ISQS 6347 Data & Text Mining Projects (spring 2007)

 

Project 1 (check the Example)

 

This project will allow students to practice data mining methods and SAS EM skills learned from the class. The following are the suggested steps to fulfill the project:

 

Step 1: Identify a project topic and determine the objectives of the data mining project. Find an available dataset for the project. You can use one of the datasets you found for homework 1.

Step 2: Study and understand the dataset by exploring it.
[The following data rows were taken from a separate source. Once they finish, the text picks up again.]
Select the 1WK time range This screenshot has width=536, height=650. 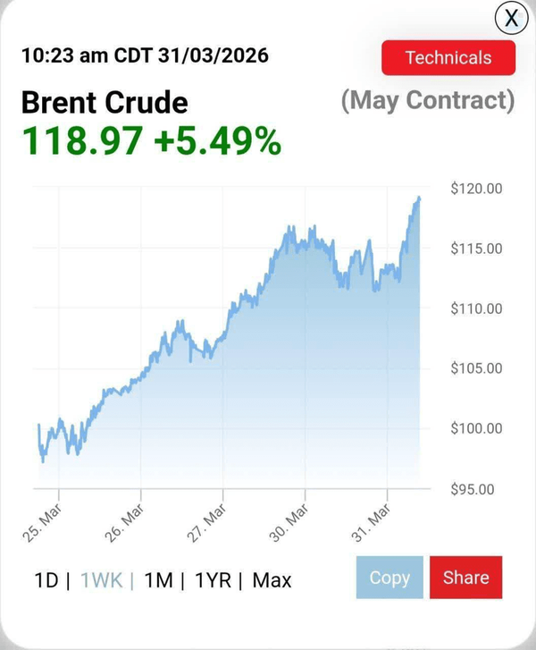pos(102,580)
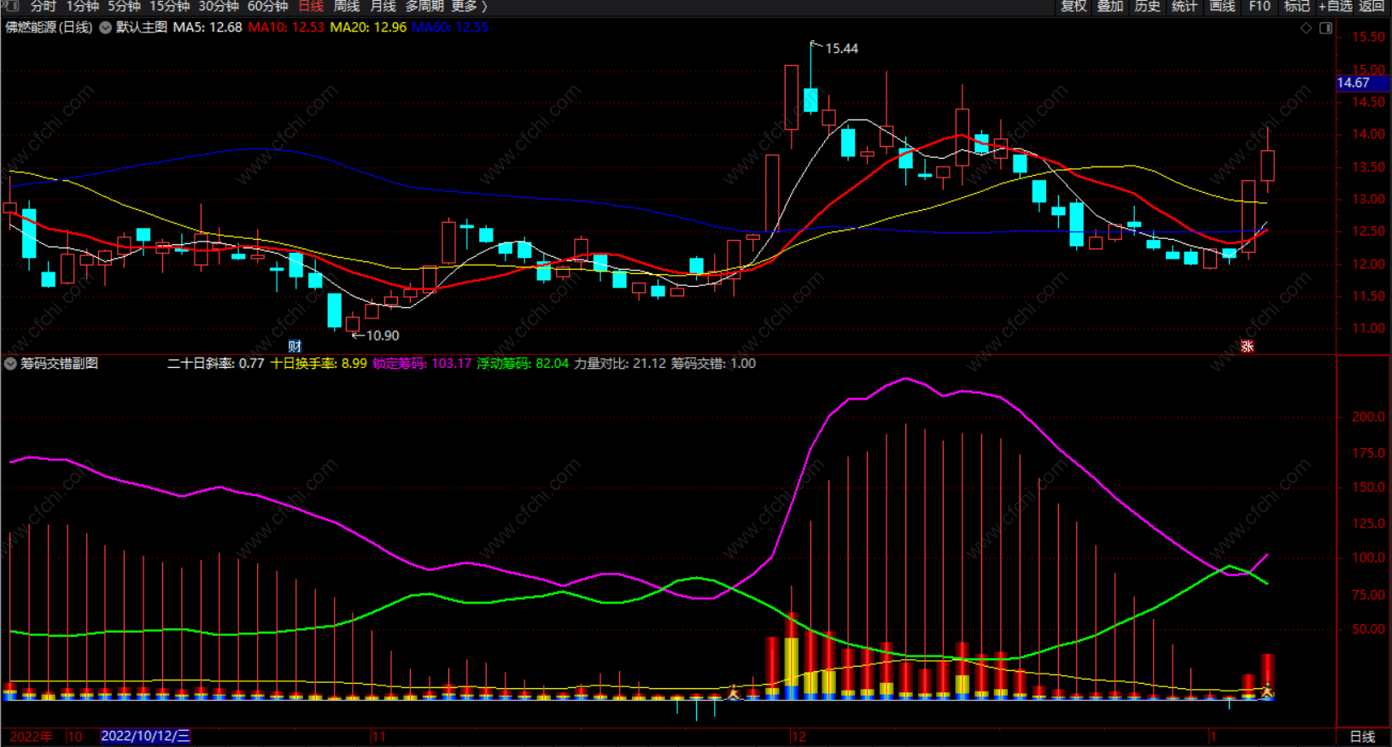Image resolution: width=1392 pixels, height=747 pixels.
Task: Toggle the 多周期 multi-period view
Action: coord(424,6)
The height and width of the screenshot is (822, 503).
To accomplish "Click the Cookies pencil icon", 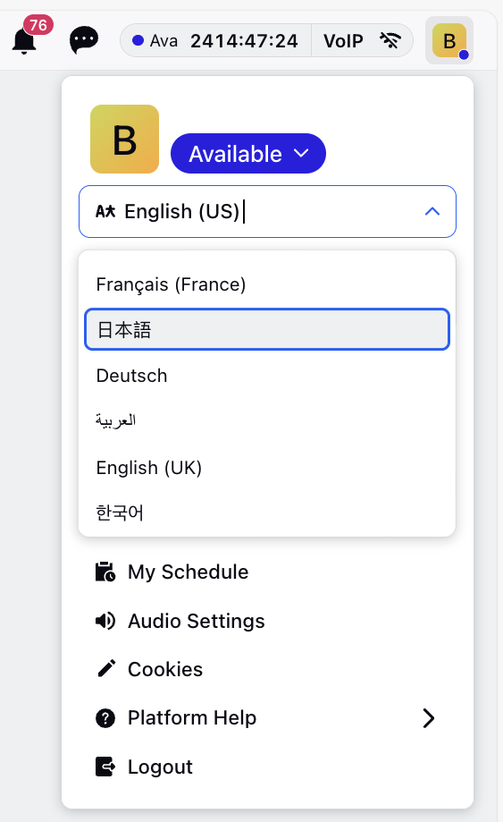I will click(x=106, y=669).
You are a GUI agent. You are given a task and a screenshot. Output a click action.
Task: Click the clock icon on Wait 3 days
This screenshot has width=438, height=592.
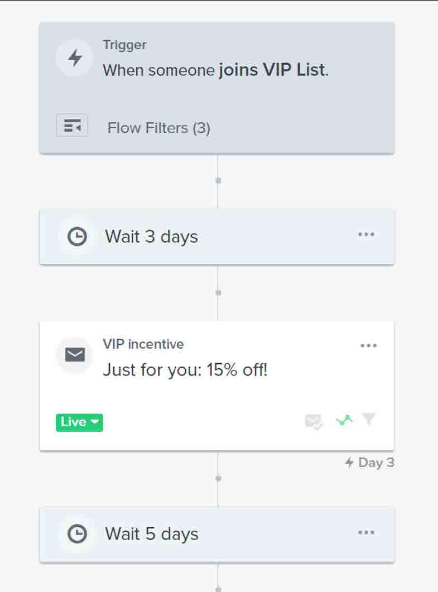[x=77, y=237]
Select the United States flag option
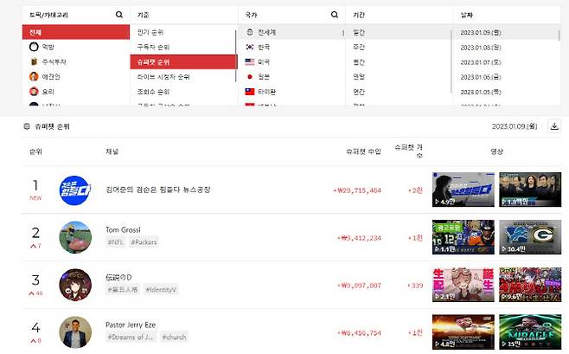This screenshot has width=569, height=354. coord(250,61)
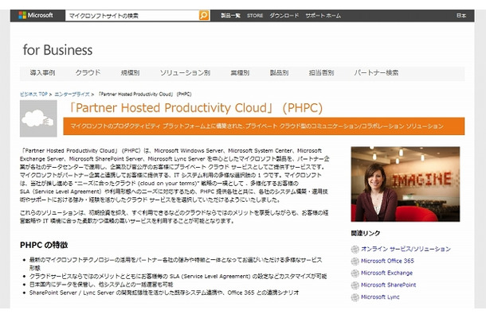486x318 pixels.
Task: Click globe icon next to Microsoft Lync
Action: click(355, 296)
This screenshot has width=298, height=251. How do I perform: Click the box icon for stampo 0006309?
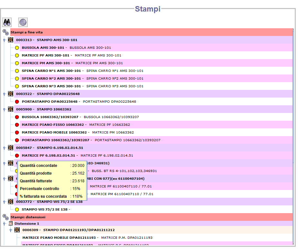click(x=17, y=230)
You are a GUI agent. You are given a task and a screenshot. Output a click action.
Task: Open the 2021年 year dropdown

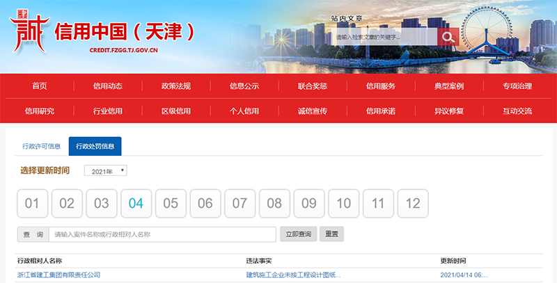(x=106, y=170)
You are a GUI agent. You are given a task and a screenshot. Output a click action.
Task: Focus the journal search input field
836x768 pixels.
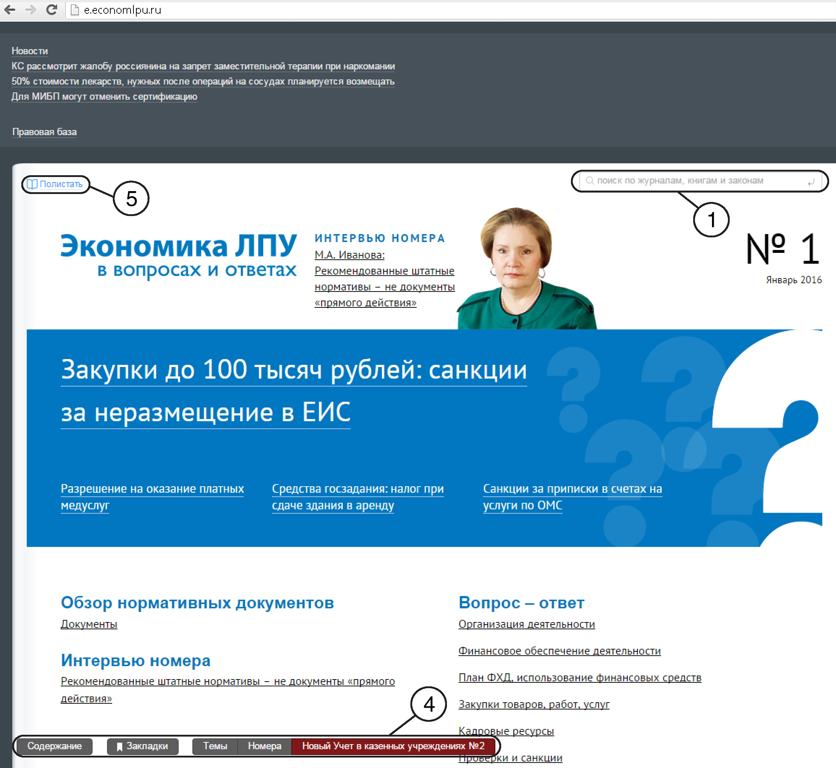click(699, 180)
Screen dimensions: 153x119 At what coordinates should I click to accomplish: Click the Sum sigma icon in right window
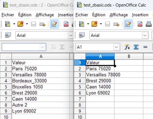pos(136,47)
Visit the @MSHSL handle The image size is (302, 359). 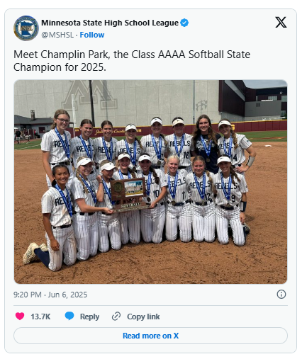click(x=57, y=35)
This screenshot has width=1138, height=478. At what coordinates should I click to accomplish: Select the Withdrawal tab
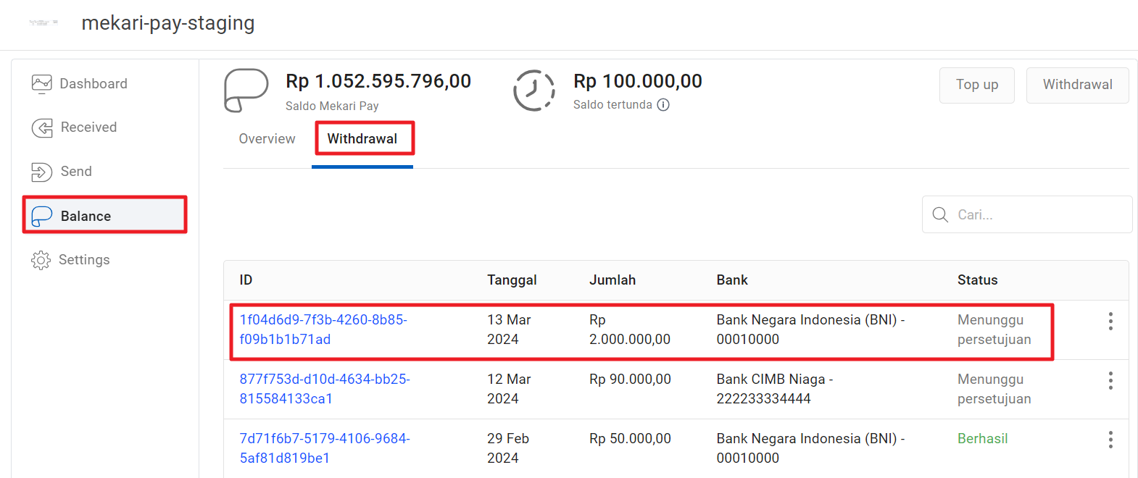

Pay attention at the quality of the data (any missing value), the meaningful attributes (variables), attributes (variables) distributions, and the types of variable values.

Step 3: Perform necessary data cleansing and conversion tasks.

Step 4: Choose Decision Tree, Clustering, OR Association Analysis and use SAS Enterprise Miner to develop a data mining model upon the dataset.

Step 5: Fine tune the model and try to explain the outcomes of the data mining as much as possible with regard to the project objectives

Step 6: Conceive a project report based on the data mining analysis outcomes

 

The project report is the final deliverable for the project. It includes the following sections:

 

  1. The project motivation and objectives. This section presents the background of the project, the importance of the project, the research questions, and project objectives. 1-2 pages
  2. The relevant research efforts or projects overview, 1 page
  3. Dataset description. It includes: where it comes from, the description of major attributes (variables), the quality of the dataset, and data preprocessing, 1-2 pages
  4. The data mining method you used and data mining process, such as the problem you encountered and how they were solved, 1 page
  5. Data mining outcomes. You need to attach the necessary charts from SAS Enterprise Miner, page number is not restricted
  6. Discussions, problems, and further work, 1-2 pages
  7. References, if any

 

Issues during project accomplishment:

 

  1. The effect of dataset quality
  2. How to conduct data pre-processing
  3. How to selection right variables for the model
  4. How to use other SAS EM nodes, such as Transform, Variable selection, Insight, Score, Assessment, Multiplot, Distribution Explorer, to improve the efficiency and effectiveness of data mining
  5. How to combine different data mining skills for the project, such as applying the stepwise regression for neural network variable selection.

 

The project report is due on April 13, 2007.

 

------------------------------------------------

 

Project 2 Online Movie Recommendation System Design

 

LOS GATOS, Calif., October 2, 2006 – Netflix, Inc. (Nasdaq: NFLX), the world's largest online movie rental service, today announced the creation of the Netflix Prize, an award of one million dollars to the first person who can achieve certain accuracy goals in recommending movies based on personal preferences. The company also made available to contestants 100 million anonymous movie ratings ranging from one to five stars, the largest such data set ever released. (http://www.netflix.com/MediaCenter?id=5368)

 

The second project is aimed at the above prize to design an online movie recommendation system. To accomplish this project, you will need to learn a lot. Here are some initial guidelines for you:

1)      What is an online recommendation system? How does it work?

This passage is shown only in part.